**DATA SUPPLIED**
•••••

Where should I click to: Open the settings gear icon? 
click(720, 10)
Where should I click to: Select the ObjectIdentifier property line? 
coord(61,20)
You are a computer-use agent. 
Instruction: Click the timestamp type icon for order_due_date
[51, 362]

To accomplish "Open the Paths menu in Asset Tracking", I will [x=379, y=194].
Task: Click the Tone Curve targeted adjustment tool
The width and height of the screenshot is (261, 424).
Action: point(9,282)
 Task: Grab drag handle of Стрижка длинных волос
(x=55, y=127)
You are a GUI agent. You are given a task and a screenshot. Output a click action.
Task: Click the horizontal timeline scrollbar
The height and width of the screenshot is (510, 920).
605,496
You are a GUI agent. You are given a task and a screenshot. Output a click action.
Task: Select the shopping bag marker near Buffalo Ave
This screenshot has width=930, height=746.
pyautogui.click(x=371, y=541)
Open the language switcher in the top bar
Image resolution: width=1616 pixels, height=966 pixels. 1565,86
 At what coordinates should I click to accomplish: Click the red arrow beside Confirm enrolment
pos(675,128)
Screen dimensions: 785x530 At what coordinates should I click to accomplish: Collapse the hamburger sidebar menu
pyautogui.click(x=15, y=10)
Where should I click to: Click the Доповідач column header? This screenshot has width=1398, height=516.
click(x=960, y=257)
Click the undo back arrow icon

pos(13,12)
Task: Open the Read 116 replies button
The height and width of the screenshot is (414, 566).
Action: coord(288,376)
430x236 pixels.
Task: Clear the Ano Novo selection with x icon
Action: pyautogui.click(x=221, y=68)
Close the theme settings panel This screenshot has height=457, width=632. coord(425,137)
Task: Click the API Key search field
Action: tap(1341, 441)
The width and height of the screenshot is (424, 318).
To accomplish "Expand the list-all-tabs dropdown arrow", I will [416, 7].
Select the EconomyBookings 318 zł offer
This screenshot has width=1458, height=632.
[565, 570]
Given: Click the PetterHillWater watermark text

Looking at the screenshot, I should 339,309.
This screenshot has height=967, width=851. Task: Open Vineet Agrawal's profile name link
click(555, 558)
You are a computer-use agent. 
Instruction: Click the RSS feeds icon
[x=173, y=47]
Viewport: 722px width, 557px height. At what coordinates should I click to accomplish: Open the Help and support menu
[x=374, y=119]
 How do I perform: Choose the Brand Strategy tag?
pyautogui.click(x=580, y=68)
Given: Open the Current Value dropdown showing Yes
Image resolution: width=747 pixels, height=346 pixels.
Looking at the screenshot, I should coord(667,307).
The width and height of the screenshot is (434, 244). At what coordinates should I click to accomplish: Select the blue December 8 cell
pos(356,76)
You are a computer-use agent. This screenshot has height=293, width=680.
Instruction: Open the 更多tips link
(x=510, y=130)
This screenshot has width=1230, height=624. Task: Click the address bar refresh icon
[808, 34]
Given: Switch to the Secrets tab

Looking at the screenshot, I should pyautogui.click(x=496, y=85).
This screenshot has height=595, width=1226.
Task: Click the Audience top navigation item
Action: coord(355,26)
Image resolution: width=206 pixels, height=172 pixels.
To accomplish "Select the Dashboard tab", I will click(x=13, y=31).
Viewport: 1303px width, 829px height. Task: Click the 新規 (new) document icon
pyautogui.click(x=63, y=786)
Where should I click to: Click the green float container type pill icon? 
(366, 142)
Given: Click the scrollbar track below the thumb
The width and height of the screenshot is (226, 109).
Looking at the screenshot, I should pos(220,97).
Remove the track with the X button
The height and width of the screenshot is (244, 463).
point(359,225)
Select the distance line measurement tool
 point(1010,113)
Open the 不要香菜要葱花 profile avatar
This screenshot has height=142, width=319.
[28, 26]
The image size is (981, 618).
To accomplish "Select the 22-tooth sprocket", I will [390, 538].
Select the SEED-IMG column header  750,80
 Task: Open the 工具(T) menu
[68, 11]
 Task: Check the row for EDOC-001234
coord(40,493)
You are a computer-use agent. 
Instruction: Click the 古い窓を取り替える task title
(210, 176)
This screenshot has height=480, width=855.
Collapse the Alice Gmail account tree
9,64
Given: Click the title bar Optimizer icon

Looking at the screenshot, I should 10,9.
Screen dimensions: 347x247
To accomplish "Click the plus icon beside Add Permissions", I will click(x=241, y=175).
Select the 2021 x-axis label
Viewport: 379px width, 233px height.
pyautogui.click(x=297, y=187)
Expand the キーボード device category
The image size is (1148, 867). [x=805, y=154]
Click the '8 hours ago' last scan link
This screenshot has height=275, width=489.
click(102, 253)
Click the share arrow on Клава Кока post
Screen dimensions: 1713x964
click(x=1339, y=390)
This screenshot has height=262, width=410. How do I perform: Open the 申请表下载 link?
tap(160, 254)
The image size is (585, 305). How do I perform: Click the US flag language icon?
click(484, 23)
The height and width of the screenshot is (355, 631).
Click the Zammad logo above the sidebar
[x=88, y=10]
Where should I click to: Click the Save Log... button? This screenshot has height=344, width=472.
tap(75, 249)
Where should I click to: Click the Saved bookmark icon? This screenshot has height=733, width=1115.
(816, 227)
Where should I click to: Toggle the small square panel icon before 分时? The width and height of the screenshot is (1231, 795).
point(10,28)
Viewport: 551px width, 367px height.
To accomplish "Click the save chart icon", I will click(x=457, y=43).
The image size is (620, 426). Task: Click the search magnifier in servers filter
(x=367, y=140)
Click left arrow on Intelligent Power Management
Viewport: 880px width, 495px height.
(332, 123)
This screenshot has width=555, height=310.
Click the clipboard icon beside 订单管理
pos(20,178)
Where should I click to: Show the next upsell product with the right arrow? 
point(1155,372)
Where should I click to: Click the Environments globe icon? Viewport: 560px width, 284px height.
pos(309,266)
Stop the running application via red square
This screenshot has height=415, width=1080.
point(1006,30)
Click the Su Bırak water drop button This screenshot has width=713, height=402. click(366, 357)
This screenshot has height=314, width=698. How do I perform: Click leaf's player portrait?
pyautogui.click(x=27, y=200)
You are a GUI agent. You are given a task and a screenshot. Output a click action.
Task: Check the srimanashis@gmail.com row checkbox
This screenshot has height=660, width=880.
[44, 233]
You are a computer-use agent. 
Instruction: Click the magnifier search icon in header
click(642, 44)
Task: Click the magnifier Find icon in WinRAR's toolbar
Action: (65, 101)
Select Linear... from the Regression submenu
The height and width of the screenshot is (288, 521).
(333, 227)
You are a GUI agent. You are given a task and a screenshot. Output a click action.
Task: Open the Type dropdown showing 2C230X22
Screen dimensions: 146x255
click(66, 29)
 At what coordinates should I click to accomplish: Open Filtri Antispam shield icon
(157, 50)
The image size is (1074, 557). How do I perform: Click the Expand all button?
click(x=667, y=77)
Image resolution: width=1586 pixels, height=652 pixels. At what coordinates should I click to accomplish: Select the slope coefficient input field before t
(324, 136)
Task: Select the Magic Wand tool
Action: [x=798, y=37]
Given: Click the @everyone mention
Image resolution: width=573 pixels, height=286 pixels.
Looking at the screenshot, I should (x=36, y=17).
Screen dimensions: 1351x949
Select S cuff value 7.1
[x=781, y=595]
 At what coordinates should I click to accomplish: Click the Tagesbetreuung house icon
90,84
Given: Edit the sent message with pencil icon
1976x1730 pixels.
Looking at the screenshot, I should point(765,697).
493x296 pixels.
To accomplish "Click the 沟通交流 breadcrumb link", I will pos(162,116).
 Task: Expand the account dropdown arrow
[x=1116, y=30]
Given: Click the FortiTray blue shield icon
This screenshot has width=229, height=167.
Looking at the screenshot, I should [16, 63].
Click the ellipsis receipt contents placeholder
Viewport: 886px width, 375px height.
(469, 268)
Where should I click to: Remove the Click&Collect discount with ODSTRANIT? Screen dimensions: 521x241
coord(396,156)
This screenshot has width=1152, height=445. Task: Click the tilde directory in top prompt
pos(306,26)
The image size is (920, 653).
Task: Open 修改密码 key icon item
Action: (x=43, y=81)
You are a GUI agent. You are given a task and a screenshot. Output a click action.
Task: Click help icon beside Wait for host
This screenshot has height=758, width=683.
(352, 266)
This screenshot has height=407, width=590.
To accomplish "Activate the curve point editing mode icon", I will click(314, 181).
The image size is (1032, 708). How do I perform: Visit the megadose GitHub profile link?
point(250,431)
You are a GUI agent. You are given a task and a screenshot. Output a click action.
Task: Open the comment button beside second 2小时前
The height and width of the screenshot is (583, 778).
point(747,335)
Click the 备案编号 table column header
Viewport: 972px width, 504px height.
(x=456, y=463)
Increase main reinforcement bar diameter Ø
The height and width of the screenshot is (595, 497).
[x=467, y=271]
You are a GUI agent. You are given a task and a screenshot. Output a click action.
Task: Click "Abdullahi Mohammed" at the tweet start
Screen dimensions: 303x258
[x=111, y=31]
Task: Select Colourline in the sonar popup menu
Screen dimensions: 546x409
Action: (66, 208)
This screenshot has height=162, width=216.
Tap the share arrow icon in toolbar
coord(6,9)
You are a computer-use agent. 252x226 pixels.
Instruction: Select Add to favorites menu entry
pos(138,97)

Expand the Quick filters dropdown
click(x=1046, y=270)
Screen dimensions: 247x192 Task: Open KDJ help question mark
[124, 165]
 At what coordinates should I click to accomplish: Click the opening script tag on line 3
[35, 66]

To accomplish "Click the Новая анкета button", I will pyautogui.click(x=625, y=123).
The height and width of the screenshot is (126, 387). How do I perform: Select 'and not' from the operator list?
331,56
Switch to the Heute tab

•••••

**REQUIRED TASK**
Copy out the material again, from the line with "Task: Open the 工具(T) menu" up to and including the line with "Looking at the screenshot, I should 10,9.".

**EXPECTED ANSWER**
 Task: Open the 工具(T) menu
[68, 11]
 Task: Check the row for EDOC-001234
coord(40,493)
You are a computer-use agent. 
Instruction: Click the 古い窓を取り替える task title
(210, 176)
This screenshot has height=480, width=855.
Collapse the Alice Gmail account tree
9,64
Given: Click the title bar Optimizer icon

Looking at the screenshot, I should 10,9.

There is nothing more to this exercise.